McEntire's twenty-ninth studio album, All the Women I Am, was released in November 2010, under Valory Music Group/Starstruck Records.[66][67] The album's lead single called "Turn On the Radio" was released in August 2010, and the music video premiered shortly afterward.[68][69] Upon its release, All the Women I Am received generally positive reviews from most music critics.[70] On December 20, 2010, McEntire had her 35th Billboard number-one single with "Turn On the Radio".[71] The second single from All the Women I Am was a cover of Beyoncé's "If I Were a Boy", which McEntire took to No. 22. After it came "When Love Gets a Hold of You" at No. 40 and "Somebody's Chelsea" at No. 44. The latter was the only single that McEntire had co-written since "Only in My Mind" in 1985.[72] McEntire later announced that she would be visiting 30 one cities on her All the Women I Am Tour, late that year with The Band Perry, Steel Magnolia, and Edens Edge as opening acts on different stops of the tour.[73]

On October 21, 2014, it was announced that McEntire would be the inaugural signing for Big Machine's new imprint Nash Icon Music. She also disclosed that she was working on a new album, with 11 new songs.[74] Her first single for the new label, "Going Out Like That", was announced in December 2014 and was released in January 2015.[75] It served as the lead-off single to Love Somebody, McEntire's twenty-seventh studio album, released on April 14, 2015.[76] Love Somebody debuted at No. 1 on the Billboard Top Country Albums—her twelfth number-one album on the chart—and No. 3 on Billboard 200, selling 62,469 copies in the U.S.[77] The album has sold 171,600 copies in the U.S. as of October 5, 2015.[78] McEntire released her third Christmas album My Kind of Christmas on September 2, 2016. The album was exclusively sold at Cracker Barrel and online. She also announced she would soon be selling her own line of clothing, home decor, jewelry and other things under the "Rockin' R by Reba" line also at Cracker Barrel.[79][80]
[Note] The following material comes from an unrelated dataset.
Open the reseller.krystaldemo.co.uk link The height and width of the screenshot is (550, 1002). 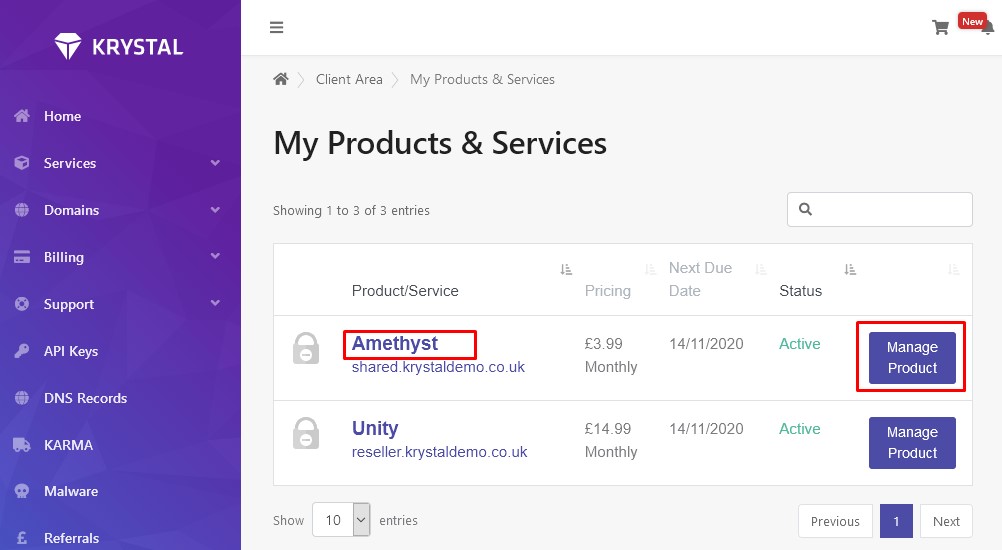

2017–present: New beginnings in her 60s

After her split from ex-husband Narvel Blackstock, McEntire took control of her career as her own manager. She recruited Justin McIntosh of Starstruck Entertainment, Leslie Matthews serving as Brand Manager, and Carolyn Snell who has been with McEntire for nine years. They formed Reba's Business Inc. (RBI).[81] She moved out of the building she and Blackstock had worked in, and moved her company to Green Hills, Nashville.[82]

On December 15, 2016, McEntire announced that she was releasing her first gospel album titled Sing It Now: Songs of Faith & Hope. It was released by Nash Icon/Rockin' R Records on February 3, 2017, and consists of two discs. Disc one contains traditional hymns while disc two contains original tracks. "Softly and Tenderly", featuring Kelly Clarkson and Trisha Yearwood, was the first track off the album released. Another track on the album, "In the Garden/Wonderful Peace", features The Isaacs. Jay DeMarcus of the Rascal Flatts produced the album.[83] The first single off the album is "Back to God".[84] In January 2018, McEntire won the Grammy Award for Best Roots Gospel Album, her first nomination since 2007, and her first Grammy Award win in more than twenty years, since 1994. She also headlined the C2C: Country to Country festival in the UK alongside Brad Paisley and Zac Brown Band in March. Because of its limited release in 2016, on October 13, 2017 My Kind of Christmas was re-released - this time including songs with Vince Gill, Amy Grant, Darius Rucker and Lauren Daigle - on her website and through iTunes.[85] In July 2018, it was announced that McEntire would be one of four honorees for the 41st annual Kennedy Center Honors, along with Cher, Philip Glass, and Wayne Shorter. The creators of the musical Hamilton will also be celebrated. The ceremony will be held December 2, 2018 and broadcast on CBS December 26, 2018.[86]

McEntire released her twenty-ninth studio album Stronger Than the Truth on April 5, 2019.[87] McEntire also returned to host the 54th Academy of Country Music Awards on April 8, 2019.[88]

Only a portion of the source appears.